_Selected text_:

AST Specification
M2J encodes valid Modula-2 input in memory as an abstract syntax tree (AST).
The AST uses three kinds of nodes.
- an
EMPTYsentinel node - non-terminal nodes
- terminal nodes
The sentinel node EMPTY,
is used to encode the absence of an optional sub-node in non-terminal nodes.
Non-terminal nodes are used to encode non-terminal symbols such as modules, imports, definitions, declarations, statements and expressions.

_Dataset content_:
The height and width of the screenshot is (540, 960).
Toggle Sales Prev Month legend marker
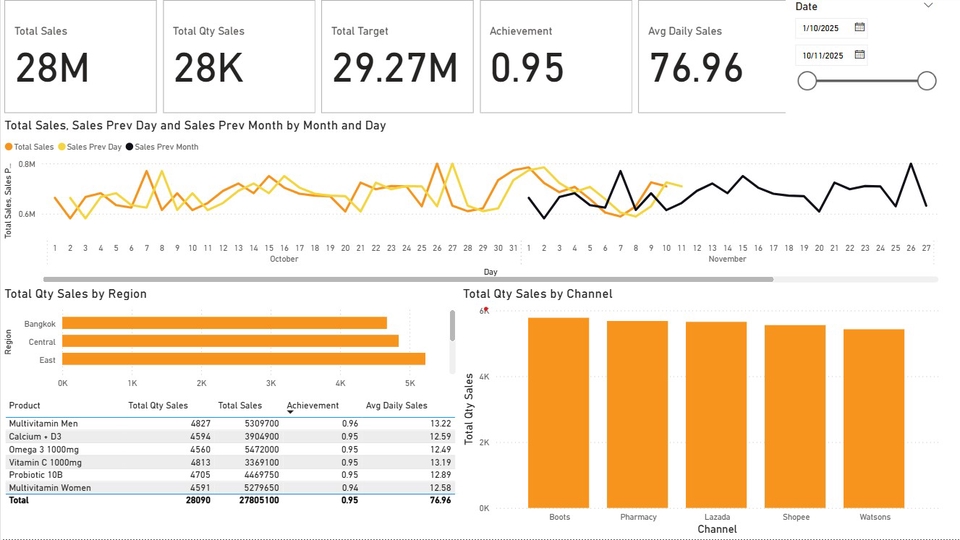click(130, 147)
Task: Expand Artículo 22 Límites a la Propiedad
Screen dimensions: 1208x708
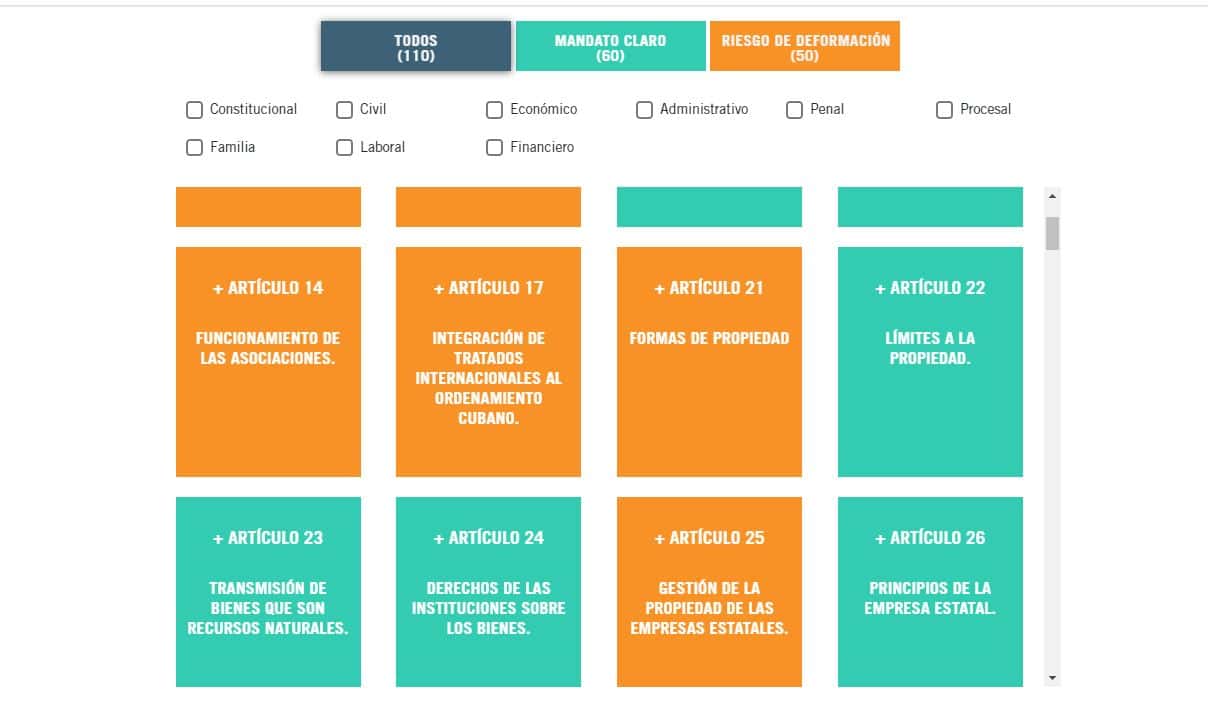Action: [x=930, y=362]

_Short task_: Rewrite the AST specification between "AST Specification" and "statements and expressions.", inclusive, switching every "AST" to "parse tree".

_Exercise solution_:
parse tree Specification
M2J encodes valid Modula-2 input in memory as an abstract syntax tree (parse tree).
The parse tree uses three kinds of nodes.
- an
EMPTYsentinel node - non-terminal nodes
- terminal nodes
The sentinel node EMPTY,
is used to encode the absence of an optional sub-node in non-terminal nodes.
Non-terminal nodes are used to encode non-terminal symbols such as modules, imports, definitions, declarations, statements and expressions.